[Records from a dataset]

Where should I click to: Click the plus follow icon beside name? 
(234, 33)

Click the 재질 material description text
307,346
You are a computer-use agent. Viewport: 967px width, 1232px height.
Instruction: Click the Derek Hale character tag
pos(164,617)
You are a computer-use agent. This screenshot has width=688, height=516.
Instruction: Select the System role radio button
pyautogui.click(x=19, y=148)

==

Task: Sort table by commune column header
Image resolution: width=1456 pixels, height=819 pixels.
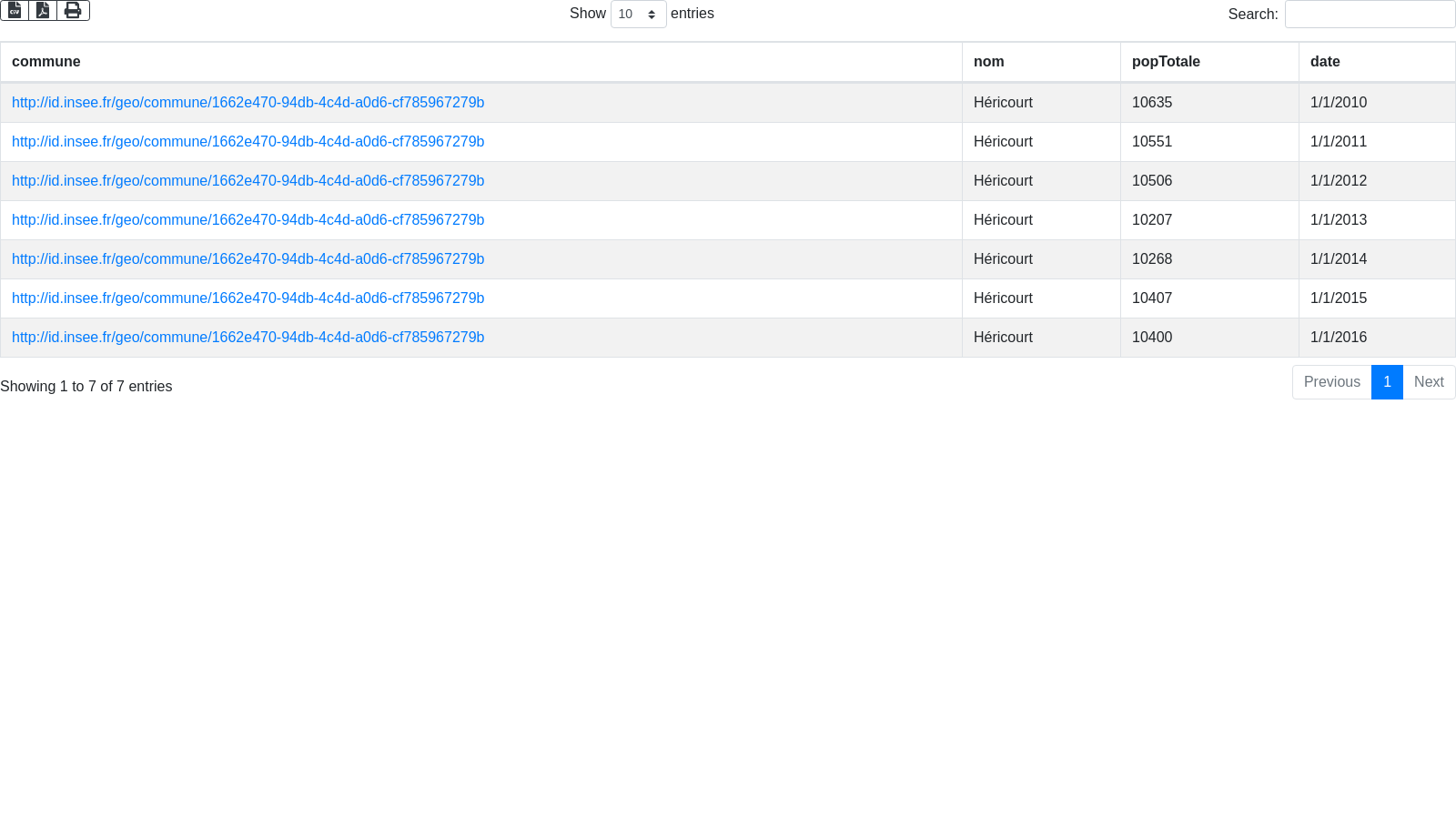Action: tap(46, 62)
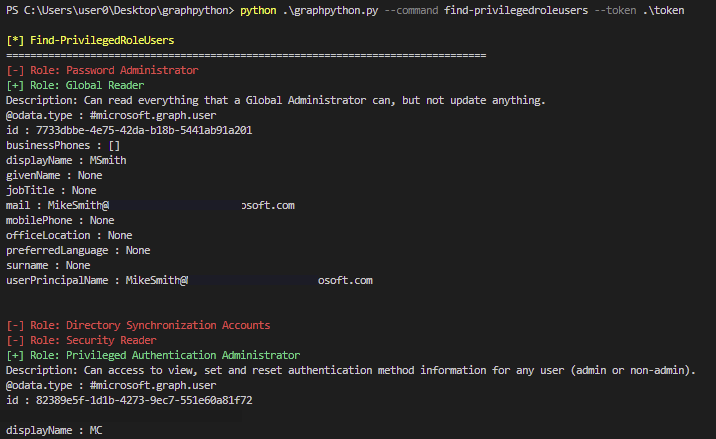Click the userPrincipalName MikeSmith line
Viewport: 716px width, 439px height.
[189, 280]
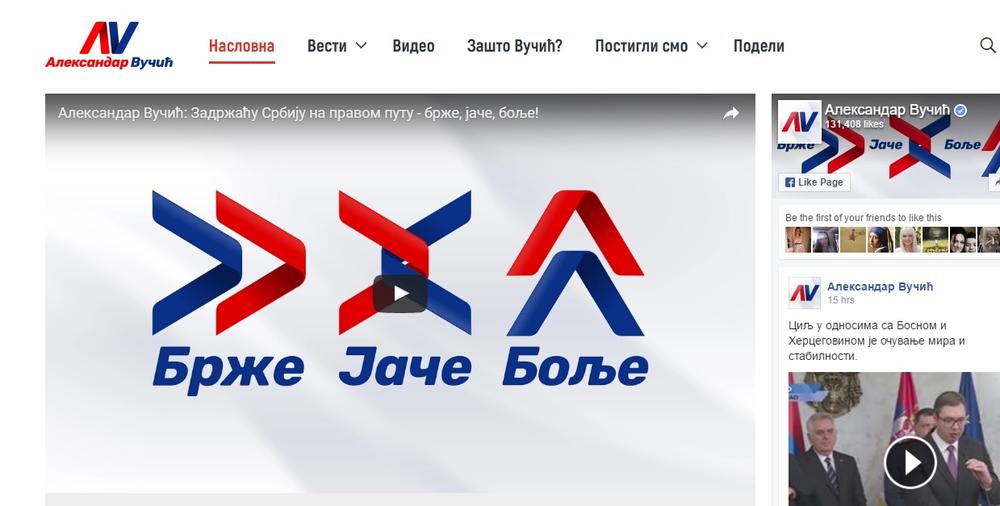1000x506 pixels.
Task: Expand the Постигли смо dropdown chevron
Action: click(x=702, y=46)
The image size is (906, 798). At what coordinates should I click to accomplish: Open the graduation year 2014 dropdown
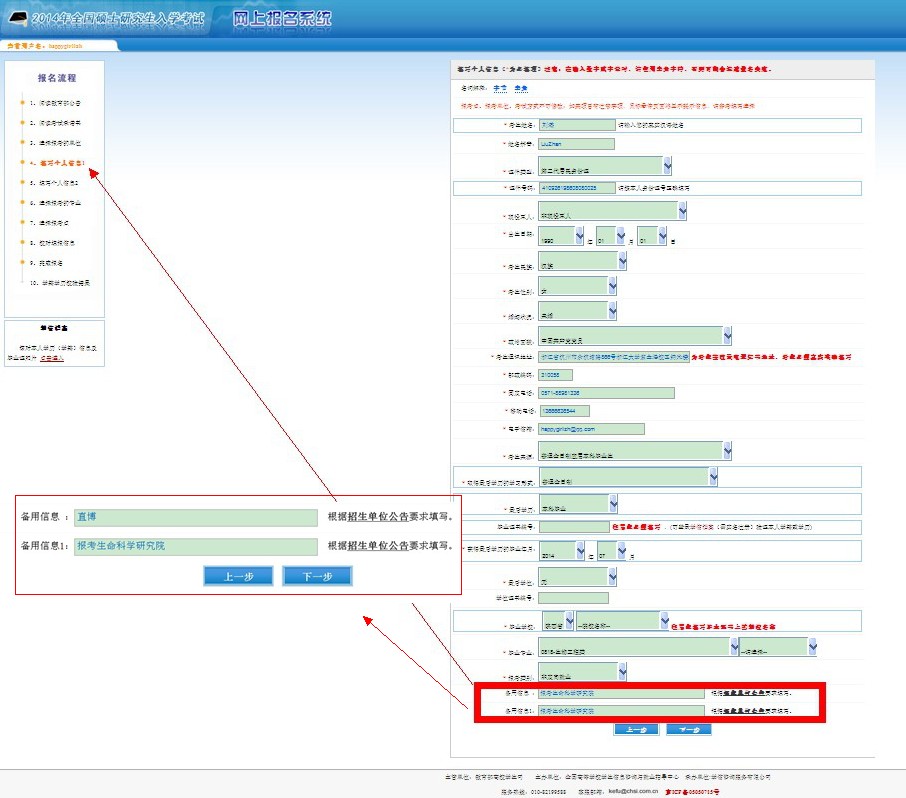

* YOUR INSTRUCTIONS *
Copy out the lines above from the line containing "Image resolution: width=1456" through the line containing "The image size", exactly, and keep the pictures out.

* YOUR SOLUTION *
Image resolution: width=1456 pixels, height=819 pixels.
Action: tap(46, 62)
Click the userPrincipalName MikeSmith line
Viewport: 716px width, 439px height.
[189, 280]
1000x506 pixels.
Task: Expand the Постигли смо dropdown chevron
Action: click(x=702, y=46)
The image size is (906, 798). At what coordinates should I click to accomplish: Open the graduation year 2014 dropdown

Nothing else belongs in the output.